What else does the astonishing words reported above mean if not this: that one does not believe in anything that the Church believes? That one wonders whether we have not been sold smoke these two thousand years? That one sits there in the self-righteousness of a home-made religion and wonders whether the Church has not been a huge deception for two thousand years, until the likes of Francis came out with their satanic crap? That one sits in judgment over Christ Himself, and the Church he founded? 

—–

Oh well. This had to be said. I can go to sleep now…

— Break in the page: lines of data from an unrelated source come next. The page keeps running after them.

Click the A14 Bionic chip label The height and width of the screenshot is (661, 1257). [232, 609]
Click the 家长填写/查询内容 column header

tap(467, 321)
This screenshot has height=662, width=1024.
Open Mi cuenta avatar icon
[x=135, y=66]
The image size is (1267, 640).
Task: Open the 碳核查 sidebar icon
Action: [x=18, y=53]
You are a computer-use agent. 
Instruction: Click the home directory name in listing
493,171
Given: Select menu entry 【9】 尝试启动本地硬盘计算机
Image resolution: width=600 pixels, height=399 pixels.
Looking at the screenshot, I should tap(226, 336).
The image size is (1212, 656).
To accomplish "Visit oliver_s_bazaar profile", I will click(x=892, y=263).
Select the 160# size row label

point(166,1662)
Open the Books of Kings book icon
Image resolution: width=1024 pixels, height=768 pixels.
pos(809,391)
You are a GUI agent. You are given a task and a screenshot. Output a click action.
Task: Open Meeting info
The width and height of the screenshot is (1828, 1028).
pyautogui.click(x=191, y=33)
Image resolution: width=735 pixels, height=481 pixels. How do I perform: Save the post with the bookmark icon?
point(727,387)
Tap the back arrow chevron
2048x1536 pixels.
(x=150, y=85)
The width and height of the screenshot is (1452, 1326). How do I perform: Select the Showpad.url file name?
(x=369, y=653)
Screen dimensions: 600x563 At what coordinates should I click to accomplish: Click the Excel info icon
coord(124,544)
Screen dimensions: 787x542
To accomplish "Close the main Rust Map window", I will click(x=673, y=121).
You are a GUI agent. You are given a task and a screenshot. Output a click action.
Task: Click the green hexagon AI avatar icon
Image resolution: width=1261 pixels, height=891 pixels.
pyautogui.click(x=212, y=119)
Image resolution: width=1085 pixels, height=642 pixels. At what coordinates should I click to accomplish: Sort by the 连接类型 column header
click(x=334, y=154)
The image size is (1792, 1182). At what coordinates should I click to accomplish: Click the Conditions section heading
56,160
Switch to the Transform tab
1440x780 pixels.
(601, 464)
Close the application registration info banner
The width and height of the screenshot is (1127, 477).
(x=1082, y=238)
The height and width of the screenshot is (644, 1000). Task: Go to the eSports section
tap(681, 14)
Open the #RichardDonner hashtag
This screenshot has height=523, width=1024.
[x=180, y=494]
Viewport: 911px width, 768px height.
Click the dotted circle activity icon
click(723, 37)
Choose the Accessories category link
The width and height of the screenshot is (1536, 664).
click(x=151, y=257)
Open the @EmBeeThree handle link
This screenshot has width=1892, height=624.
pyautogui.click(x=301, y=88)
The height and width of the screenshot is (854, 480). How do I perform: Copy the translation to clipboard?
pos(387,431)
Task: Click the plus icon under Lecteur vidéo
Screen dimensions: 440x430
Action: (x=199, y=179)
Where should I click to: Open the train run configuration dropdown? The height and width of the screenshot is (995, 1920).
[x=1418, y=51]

Dear readers, please do me a favour, and do not click around those well-known Judas “c”atholic sites trying to understand who Grima is. Pray for him instead, that he may avoid damnation; though apparently it’s a rather long shot. Still, do pray for him. Pray even for the worse ones. Pray even for this evil Pope. This is what Catholics have always done. No novelty here.  

I suffered the ugliness for you, and that should be enough. I got to deal with the adrenaline surge for you, and I hope you will reward me with a Hail Mary.  I am fed up with these minions of Satan spreading their satanic feces everywhere, being clicked by the scandalised  Catholic world as a result, and making money in the process. Know that they exist. Be aware of their cheap rhetorical, emotional, effeminate, stupid, blasphemous tricks. And ignore them altogether.

They should be to you like venereal diseases: something of whose existence you are vaguely aware, but without ever coming in contact with them. You don’t read books about Satanism in order to better know the enemy, either.